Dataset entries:
□ □ □ □

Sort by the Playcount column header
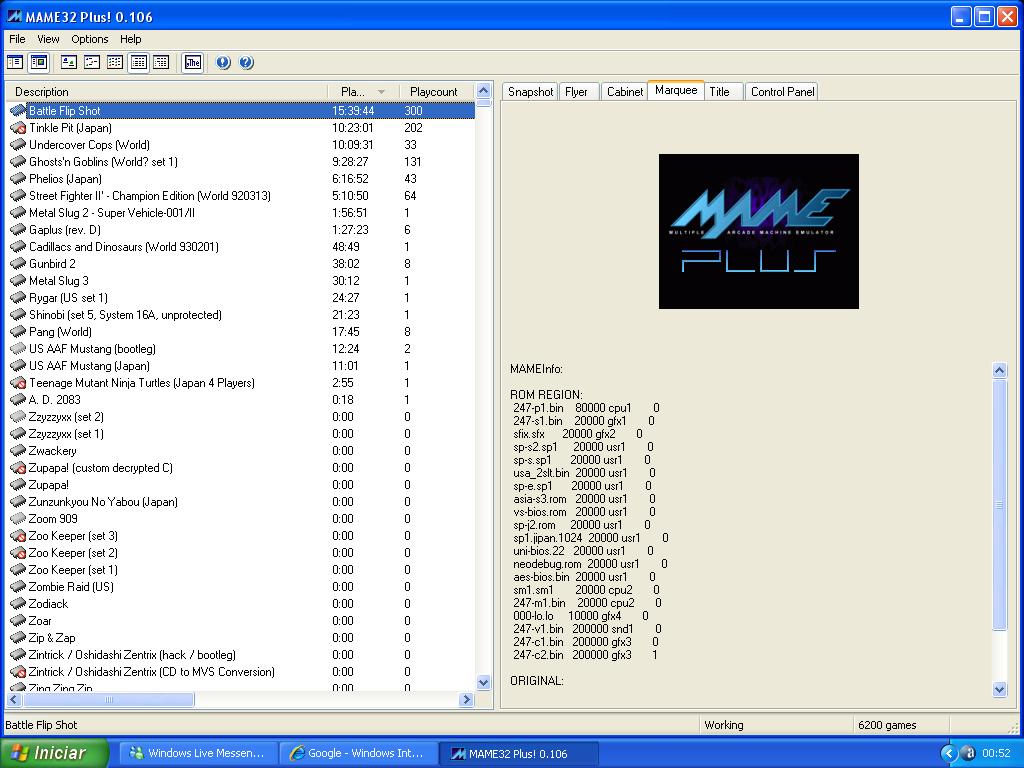 tap(433, 92)
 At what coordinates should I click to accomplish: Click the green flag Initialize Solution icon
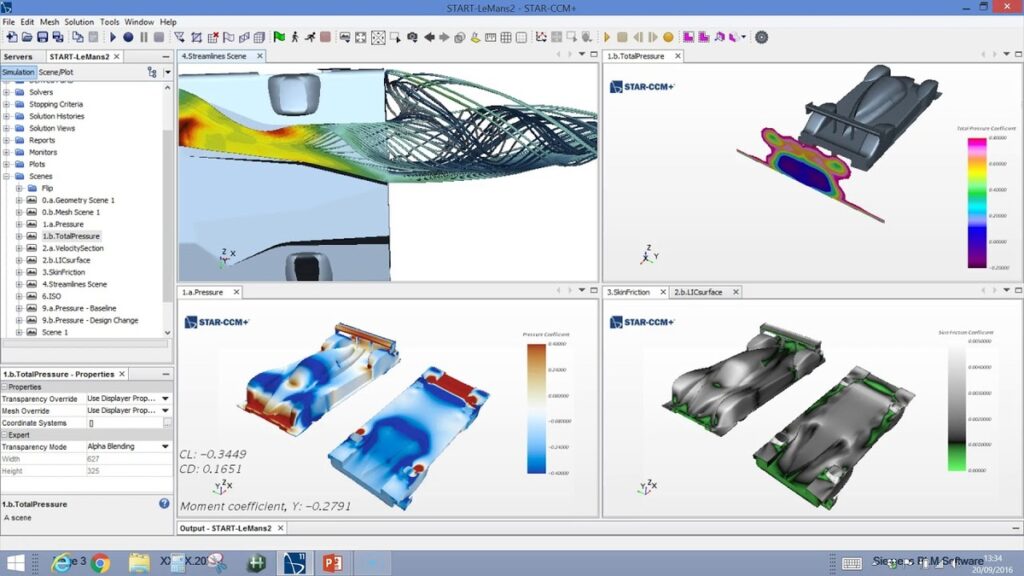point(278,38)
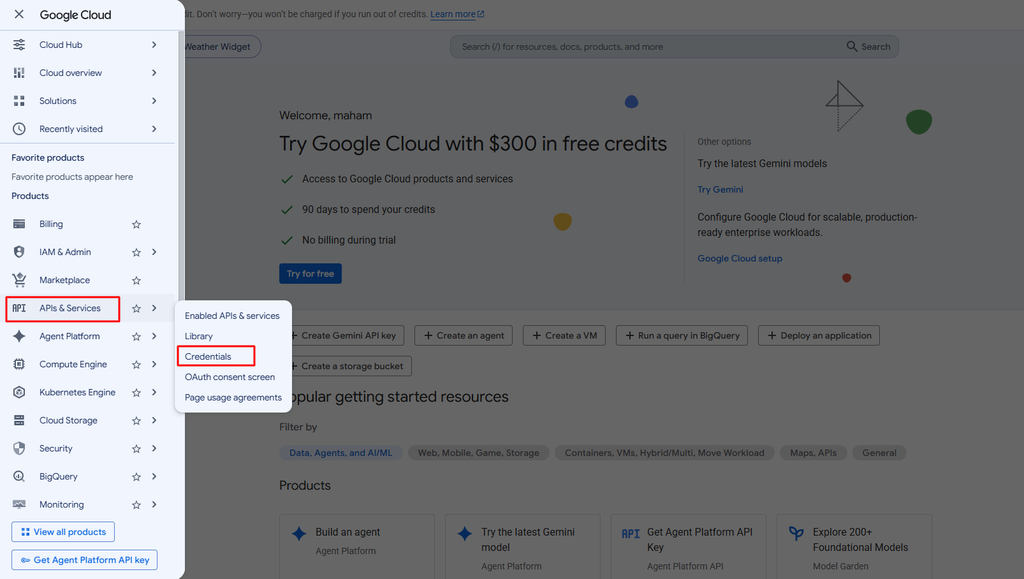Expand the Security submenu chevron
The image size is (1024, 579).
154,448
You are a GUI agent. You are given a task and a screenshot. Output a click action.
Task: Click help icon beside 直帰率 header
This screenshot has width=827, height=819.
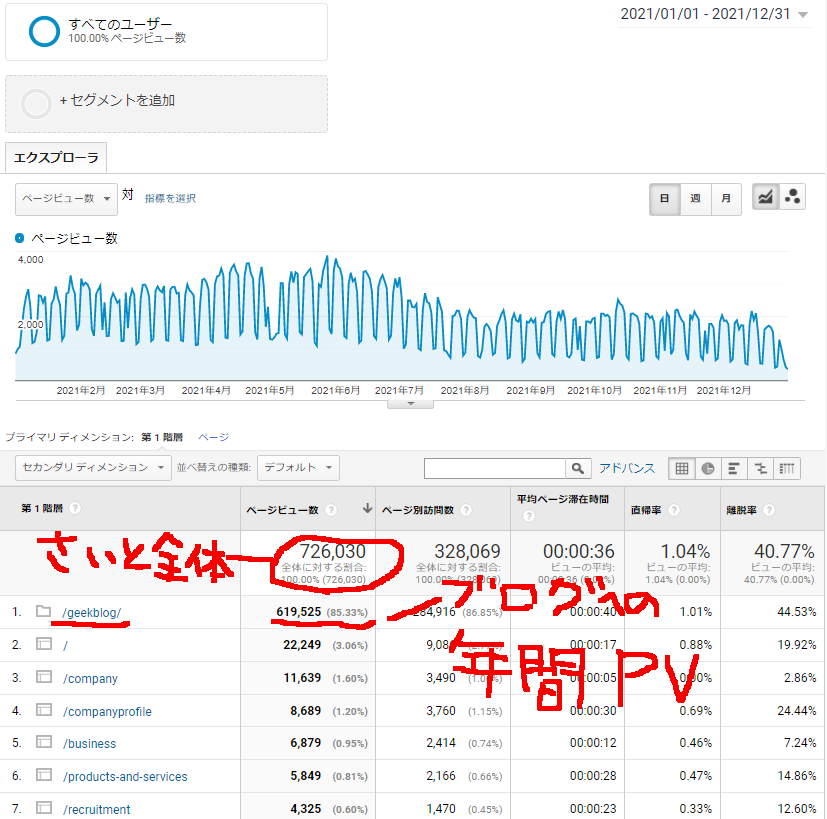pyautogui.click(x=675, y=509)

□ □ □ □

**What to do:**
Your copy must reproduce the entries above in full, without their pictures.

**Result of this exercise:**
Sort by the Playcount column header
 tap(433, 92)
 At what coordinates should I click to accomplish: Click the green flag Initialize Solution icon
point(278,38)
Expand the Security submenu chevron
The image size is (1024, 579).
154,448
You are a GUI agent. You are given a task and a screenshot. Output a click action.
Task: Click help icon beside 直帰率 header
This screenshot has width=827, height=819.
pyautogui.click(x=675, y=509)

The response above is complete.